> **DATASET**
Segment Open

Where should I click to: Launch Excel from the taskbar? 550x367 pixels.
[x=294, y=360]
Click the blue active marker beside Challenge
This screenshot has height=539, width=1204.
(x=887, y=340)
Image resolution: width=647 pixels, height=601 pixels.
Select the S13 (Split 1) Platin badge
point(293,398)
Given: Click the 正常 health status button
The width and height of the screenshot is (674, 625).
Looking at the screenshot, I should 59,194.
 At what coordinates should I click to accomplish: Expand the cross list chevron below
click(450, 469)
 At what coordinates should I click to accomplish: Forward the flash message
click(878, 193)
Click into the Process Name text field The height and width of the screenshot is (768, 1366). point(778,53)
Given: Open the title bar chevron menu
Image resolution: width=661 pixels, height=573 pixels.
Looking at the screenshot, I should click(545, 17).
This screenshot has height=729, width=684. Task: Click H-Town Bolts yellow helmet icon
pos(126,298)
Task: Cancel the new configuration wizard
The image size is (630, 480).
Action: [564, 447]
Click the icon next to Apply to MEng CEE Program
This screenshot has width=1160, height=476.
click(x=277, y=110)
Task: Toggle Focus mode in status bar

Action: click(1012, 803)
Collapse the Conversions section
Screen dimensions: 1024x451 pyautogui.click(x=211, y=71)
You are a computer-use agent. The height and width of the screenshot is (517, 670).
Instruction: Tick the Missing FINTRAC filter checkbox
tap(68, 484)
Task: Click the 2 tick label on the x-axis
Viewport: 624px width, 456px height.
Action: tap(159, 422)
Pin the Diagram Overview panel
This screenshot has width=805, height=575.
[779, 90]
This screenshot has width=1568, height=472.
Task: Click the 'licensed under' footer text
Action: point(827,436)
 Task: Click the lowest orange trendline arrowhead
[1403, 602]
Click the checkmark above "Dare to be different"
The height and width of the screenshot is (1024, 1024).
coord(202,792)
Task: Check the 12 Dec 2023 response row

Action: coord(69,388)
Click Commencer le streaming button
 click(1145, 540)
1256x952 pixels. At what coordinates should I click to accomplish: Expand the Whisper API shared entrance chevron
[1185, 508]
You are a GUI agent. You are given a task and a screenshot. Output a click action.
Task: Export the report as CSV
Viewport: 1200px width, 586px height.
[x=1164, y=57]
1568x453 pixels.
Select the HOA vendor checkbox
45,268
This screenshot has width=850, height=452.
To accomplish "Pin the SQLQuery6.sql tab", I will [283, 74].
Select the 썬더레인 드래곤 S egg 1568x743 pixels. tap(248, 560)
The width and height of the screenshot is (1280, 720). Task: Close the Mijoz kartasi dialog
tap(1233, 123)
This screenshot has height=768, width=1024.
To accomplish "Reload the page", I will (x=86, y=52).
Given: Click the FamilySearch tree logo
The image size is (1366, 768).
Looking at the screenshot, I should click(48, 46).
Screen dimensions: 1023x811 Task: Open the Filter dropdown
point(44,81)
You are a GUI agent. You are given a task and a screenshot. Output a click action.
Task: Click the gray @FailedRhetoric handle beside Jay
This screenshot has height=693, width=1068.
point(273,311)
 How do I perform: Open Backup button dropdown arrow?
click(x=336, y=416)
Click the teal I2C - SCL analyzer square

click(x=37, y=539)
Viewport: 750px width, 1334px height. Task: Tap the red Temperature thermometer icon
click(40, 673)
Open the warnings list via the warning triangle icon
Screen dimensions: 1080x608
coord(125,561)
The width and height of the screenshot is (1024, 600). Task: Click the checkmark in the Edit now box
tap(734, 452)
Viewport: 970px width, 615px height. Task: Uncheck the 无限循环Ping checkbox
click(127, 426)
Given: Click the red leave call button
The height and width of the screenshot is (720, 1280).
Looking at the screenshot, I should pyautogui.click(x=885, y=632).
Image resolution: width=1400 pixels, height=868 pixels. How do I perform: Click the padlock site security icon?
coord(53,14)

Segment Closed

> **TASK REQUIREMENTS**
Write out all the entries once more, exactly.

> **REPLY**
Where should I click to: Launch Excel from the taskbar? 550x367 pixels.
[x=294, y=360]
Click the blue active marker beside Challenge
This screenshot has height=539, width=1204.
(x=887, y=340)
Image resolution: width=647 pixels, height=601 pixels.
Select the S13 (Split 1) Platin badge
point(293,398)
Given: Click the 正常 health status button
The width and height of the screenshot is (674, 625).
Looking at the screenshot, I should 59,194.
 At what coordinates should I click to accomplish: Expand the cross list chevron below
click(450, 469)
 At what coordinates should I click to accomplish: Forward the flash message
click(878, 193)
Click into the Process Name text field The height and width of the screenshot is (768, 1366). point(778,53)
Given: Open the title bar chevron menu
Image resolution: width=661 pixels, height=573 pixels.
Looking at the screenshot, I should click(545, 17).
This screenshot has height=729, width=684. Task: Click H-Town Bolts yellow helmet icon
pos(126,298)
Task: Cancel the new configuration wizard
The image size is (630, 480).
Action: [564, 447]
Click the icon next to Apply to MEng CEE Program
This screenshot has width=1160, height=476.
click(x=277, y=110)
Task: Toggle Focus mode in status bar

Action: click(1012, 803)
Collapse the Conversions section
Screen dimensions: 1024x451 pyautogui.click(x=211, y=71)
You are a computer-use agent. The height and width of the screenshot is (517, 670).
Instruction: Tick the Missing FINTRAC filter checkbox
tap(68, 484)
Task: Click the 2 tick label on the x-axis
Viewport: 624px width, 456px height.
Action: tap(159, 422)
Pin the Diagram Overview panel
This screenshot has width=805, height=575.
[779, 90]
This screenshot has width=1568, height=472.
Task: Click the 'licensed under' footer text
Action: point(827,436)
 Task: Click the lowest orange trendline arrowhead
[1403, 602]
Click the checkmark above "Dare to be different"
The height and width of the screenshot is (1024, 1024).
coord(202,792)
Task: Check the 12 Dec 2023 response row

Action: coord(69,388)
Click Commencer le streaming button
 click(1145, 540)
1256x952 pixels. At what coordinates should I click to accomplish: Expand the Whisper API shared entrance chevron
[1185, 508]
You are a GUI agent. You are given a task and a screenshot. Output a click action.
Task: Export the report as CSV
Viewport: 1200px width, 586px height.
[x=1164, y=57]
1568x453 pixels.
Select the HOA vendor checkbox
45,268
This screenshot has width=850, height=452.
To accomplish "Pin the SQLQuery6.sql tab", I will [283, 74].
Select the 썬더레인 드래곤 S egg 1568x743 pixels. tap(248, 560)
The width and height of the screenshot is (1280, 720). Task: Close the Mijoz kartasi dialog
tap(1233, 123)
This screenshot has height=768, width=1024.
To accomplish "Reload the page", I will (x=86, y=52).
Given: Click the FamilySearch tree logo
The image size is (1366, 768).
Looking at the screenshot, I should click(48, 46).
Screen dimensions: 1023x811 Task: Open the Filter dropdown
point(44,81)
You are a GUI agent. You are given a task and a screenshot. Output a click action.
Task: Click the gray @FailedRhetoric handle beside Jay
This screenshot has height=693, width=1068.
point(273,311)
 How do I perform: Open Backup button dropdown arrow?
click(x=336, y=416)
Click the teal I2C - SCL analyzer square

click(x=37, y=539)
Viewport: 750px width, 1334px height. Task: Tap the red Temperature thermometer icon
click(40, 673)
Open the warnings list via the warning triangle icon
Screen dimensions: 1080x608
coord(125,561)
The width and height of the screenshot is (1024, 600). Task: Click the checkmark in the Edit now box
tap(734, 452)
Viewport: 970px width, 615px height. Task: Uncheck the 无限循环Ping checkbox
click(127, 426)
Given: Click the red leave call button
The height and width of the screenshot is (720, 1280).
Looking at the screenshot, I should pyautogui.click(x=885, y=632).
Image resolution: width=1400 pixels, height=868 pixels. How do I perform: Click the padlock site security icon?
coord(53,14)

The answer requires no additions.